Work task: Please transcribe, exactly and only, the lines of the records below from the one holding "You are a GUI" to the very end.

Supplied information:
· · ·
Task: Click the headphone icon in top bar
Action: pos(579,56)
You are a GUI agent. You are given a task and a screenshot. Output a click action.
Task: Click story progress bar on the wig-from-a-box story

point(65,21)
· · ·
Response to this exercise:
You are a GUI agent. You are given a task and a screenshot. Output a click action.
Task: Click story progress bar on the wig-from-a-box story

point(65,21)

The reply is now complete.